United States District Court, S.D. Ohio, Eastern Division
Mar 27, 2006
Case No. 03-CV-696 (S.D. Ohio Mar. 27, 2006)

Opinion

Case No. 03-CV-696.

March 27, 2006


OPINION AND ORDER


I. INTRODUCTION

This matter is before the Court on Plaintiff Garry Owens' Motion for Reconsideration. Pursuant to Rule 72(a) of the Federal Rules of Civil Procedure, Plaintiff has asked this Court to reconsider the magistrate judge's order denying Plaintiff's Motion to Amend his Complaint. For the following reasons, Plaintiff's Motion for Reconsideration is DENIED.

II. BACKGROUND

On June 18, 2003, Plaintiff filed a Complaint against Defendants, the City of Columbus ("Defendant City") and several Columbus city police officers, both in their individual and official capacities ("Defendant Officers"). In the original Complaint, Plaintiff alleged three claims: a common law claim of assault and battery against Defendant Officers, a claim under 42 U.S.C. § 1983 against Defendant Officers, and a claim under 42 U.S.C. § 1983 against Defendant City.

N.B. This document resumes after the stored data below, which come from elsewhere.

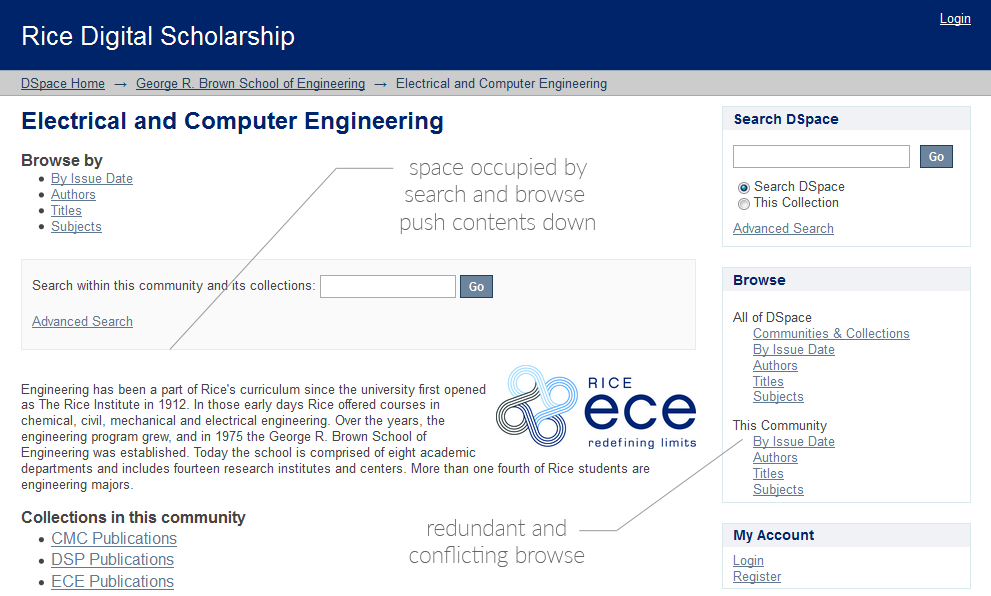Viewport: 991px width, 596px height.
Task: Open Communities & Collections link
Action: click(x=831, y=333)
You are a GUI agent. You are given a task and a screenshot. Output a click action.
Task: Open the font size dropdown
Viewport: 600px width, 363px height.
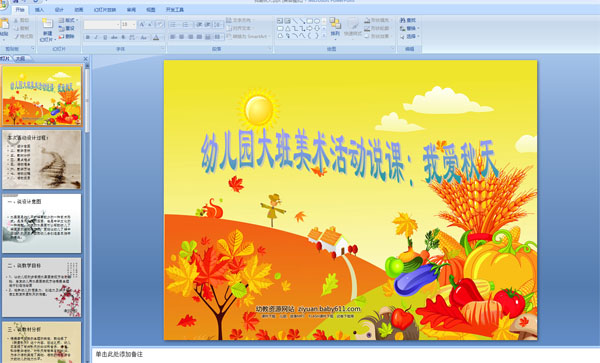pyautogui.click(x=134, y=24)
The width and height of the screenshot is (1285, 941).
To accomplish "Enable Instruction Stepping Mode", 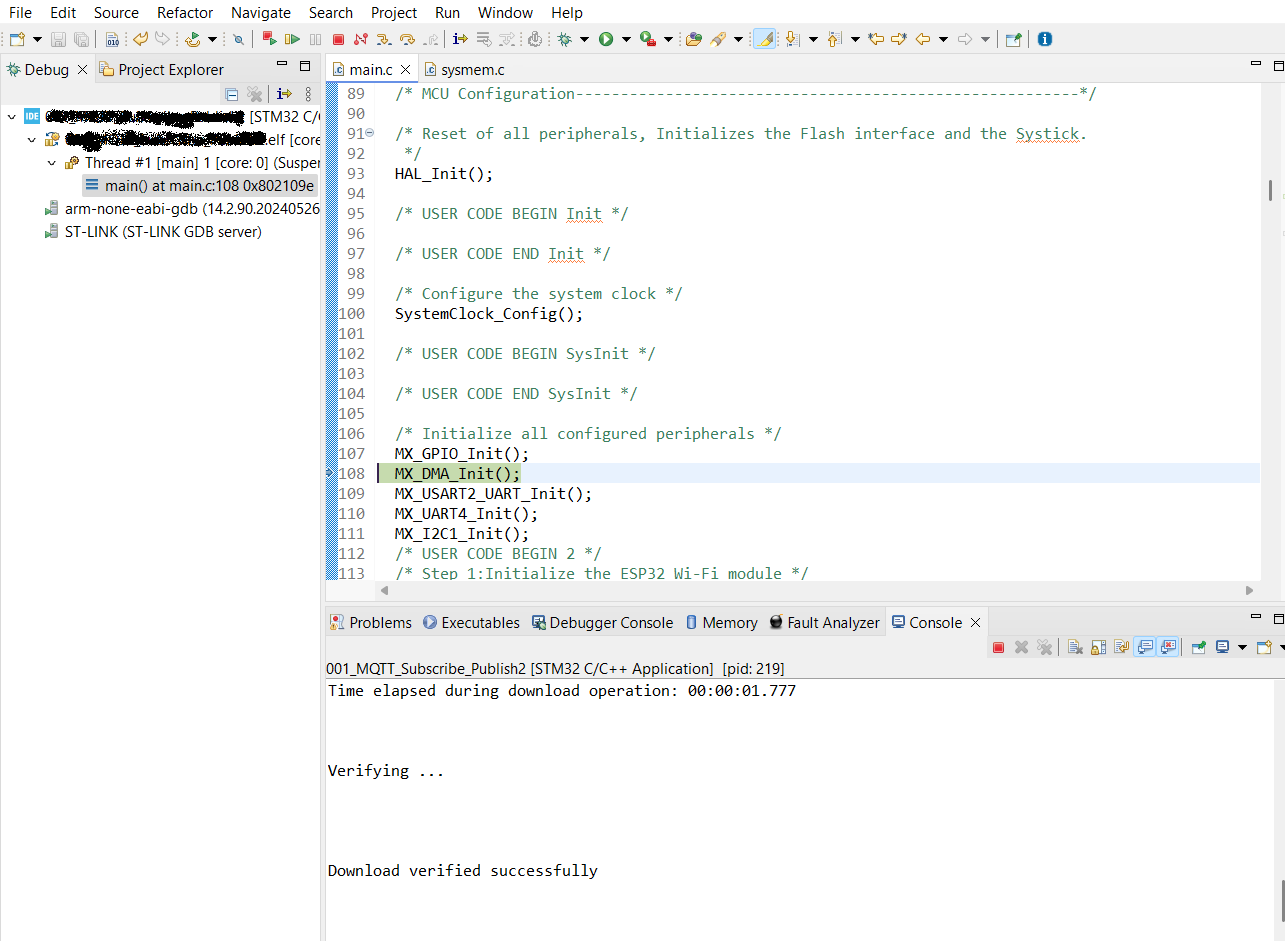I will [457, 39].
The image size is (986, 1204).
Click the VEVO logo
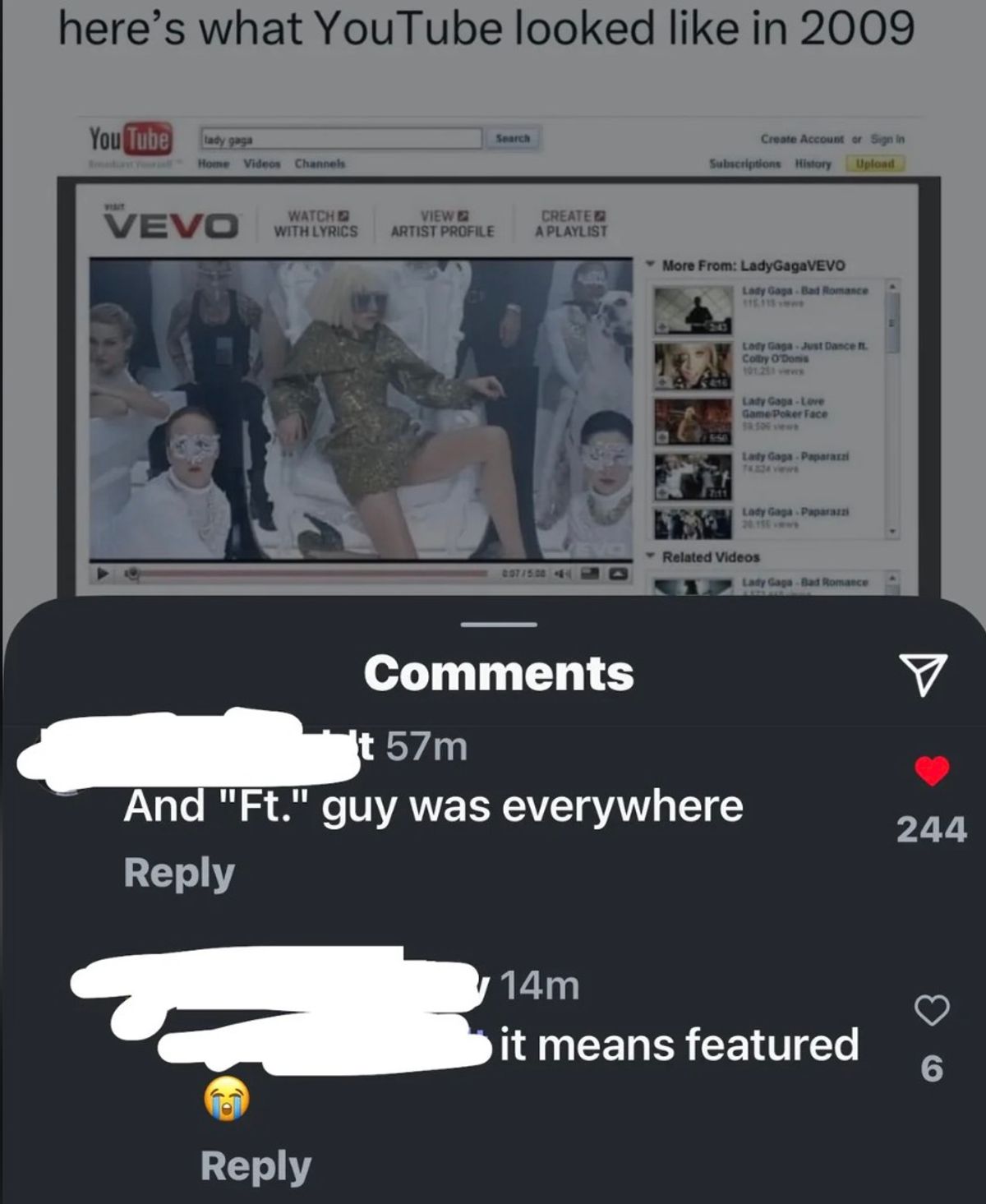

On November 17, 2004, Plaintiff moved this Court for leave to amend his Complaint, pursuant to Rule 15(a) of the Federal Rules of Civil Procedure. In its proposed amended Complaint, Plaintiff added, inter alia, a fourth claim for negligent hiring and retention by Defendant City ("Claim Four"). Pl.'s Am. Compl. 5. In response, Defendants filed a memorandum contra, opposing the addition of Claim Four and arguing that because O.R.C. § 2744.02 grants municipalities governmental immunity against state claims, Ohio law does not recognize a claim for "negligent hiring and retention" brought against a municipality. Therefore, according to Defendants, the proposed amendment, with respect to Claim Four, would be futile.

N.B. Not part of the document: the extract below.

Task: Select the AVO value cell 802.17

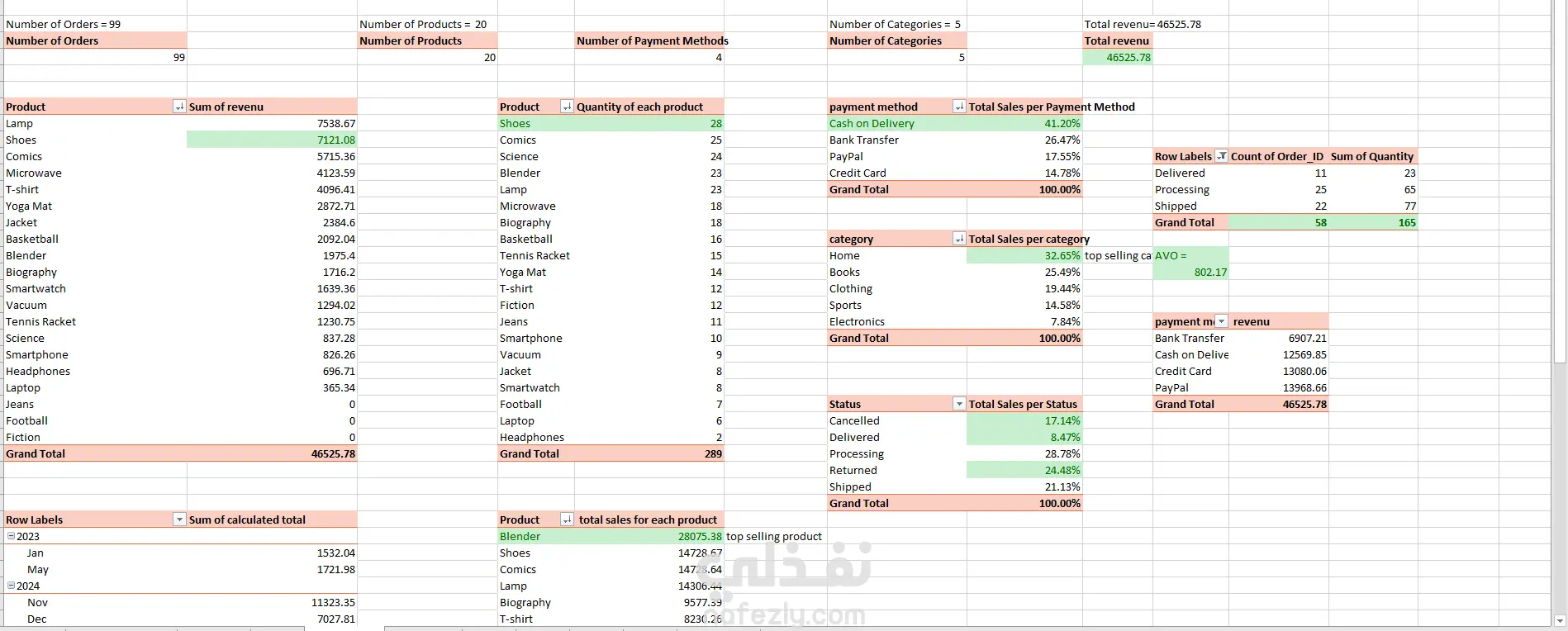Action: [1190, 272]
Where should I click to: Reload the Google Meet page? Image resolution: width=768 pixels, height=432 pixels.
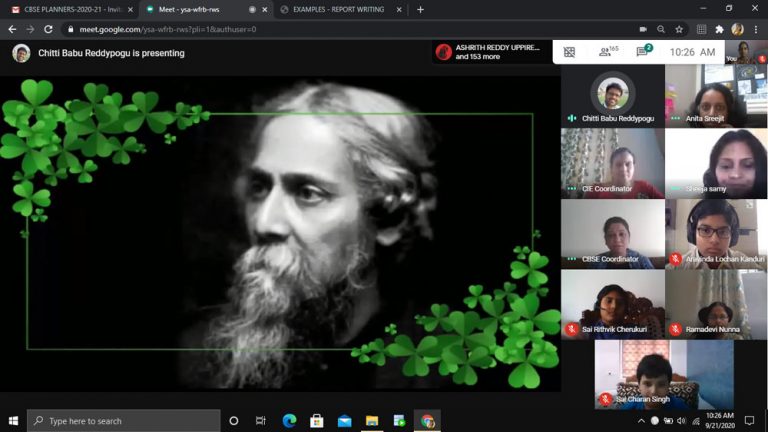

On March 10, 2005, Magistrate Judge Kemp denied Plaintiff's Motion to Amend, finding that under O.R.C. § 2744.02(A)(1), "a political subdivision is not liable in damages in a civil action for injury . . . caused by any act or omission of the political subdivision or an employee of the political subdivision in connection with a governmental or proprietary function." Order Denying Plaintiff's Motion to Amend Complaint ("Order"), No. 2:03-cv-00696 (S.D. Ohio Mar. 10, 2005). Magistrate Judge Kemp reasoned that, while O.R.C. § 2744.02(B)(2) provides an exception to immunity when the political subdivision has engaged in proprietary functions, as distinguished from governmental functions, section 2744.01(C) defines "the provision or non-provision of police [services]" and "the enforcement or nonperformance of any law" as governmental functions. Order at 6. Thus, Magistrate Judge Kemp rejected Plaintiff's argument that retention and hiring are proprietary functions because they are not specifically listed as governmental functions in O.R.C. § 2744.01(C)(2)(a).

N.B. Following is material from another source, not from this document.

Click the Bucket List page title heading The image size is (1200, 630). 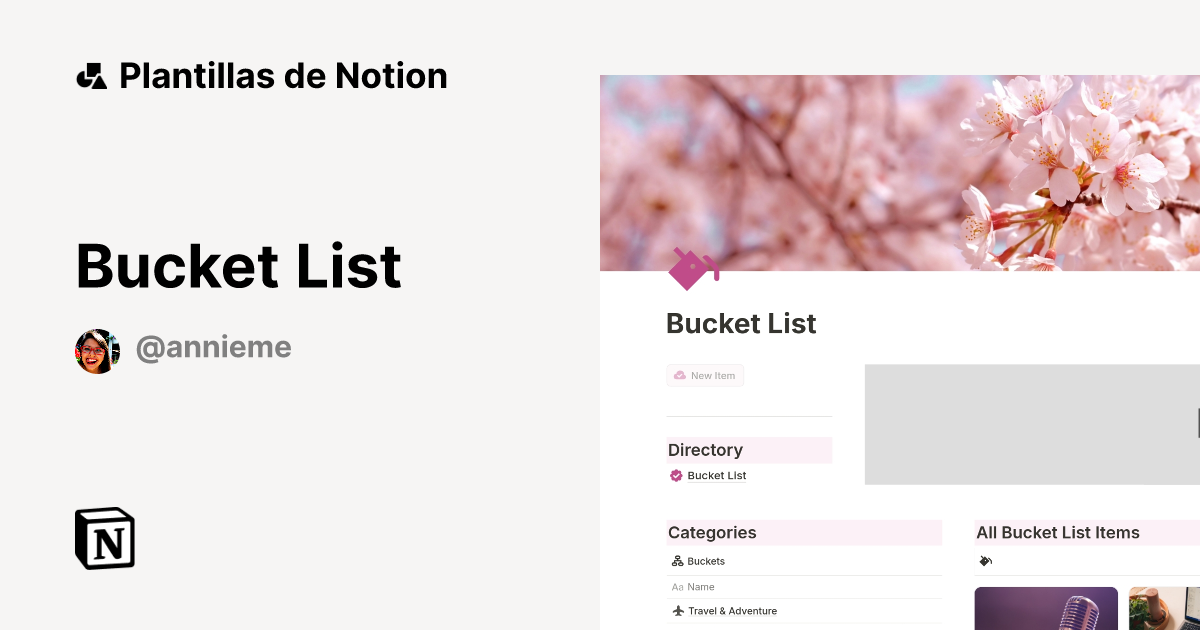tap(741, 323)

On March 21, 2005, Plaintiff filed a Motion for Reconsideration of the Magistrate Judge's Order. Defendants filed a timely response to Plaintiff's Motion. Accordingly, this matter is ripe for decision.

III. STANDARD OF REVIEW

Under Rule 72(a), a party who timely objects to a magistrate judge's order may request the presiding district judge to reconsider such order. FED. R. CIV. P. 72(a). The district judge shall consider the party's objections and shall modify or set aside any portion of the magistrate judge's order it finds to be clearly erroneous or contrary to law.

Generally, motions for reconsideration are looked upon with disfavor, unless the moving party demonstrates one of the following: (1) a manifest error of law; (2) newly discoverable evidence which was not previously available to the parties; or (3) intervening authority. Meekison v. Ohio Dep't of Reh. Corr., 181 F.R.D. 571, 572 (S.D. Ohio 1998) (citing Harsco Corp. v. Zlotnicki, 779 F.2d 906, 909 (3rd Cir. 1985)). "Neither the passage of time, during which the legal landscape did not change, nor a different spin on the same arguments, is a proper basis for a motion for reconsideration. Id. Furthermore, "mere dissatisfaction with a Court's ruling is an inappropriate and insufficient ground to support a motion for reconsideration." Id.

IV. ANALYSIS

Plaintiff's first argument in support of his Motion for Reconsideration is that O.R.C. § 2744.02 does not provide the government immunity from lawsuits that arise from federal statutes or the United States Constitution. Pl.'s Supp. 2 (citing Hale v. Vance, 267 F. Supp. 2d 725, 737 (2003)). Plaintiff contends that because he has alleged several constitutional violations, and because "[t]he negligent hiring and retention by the Defendant [City] is a product of the City of Columbus's constitution violations of the Plaintiff's rights," Plaintiff should be allowed to proceed with Claim Four.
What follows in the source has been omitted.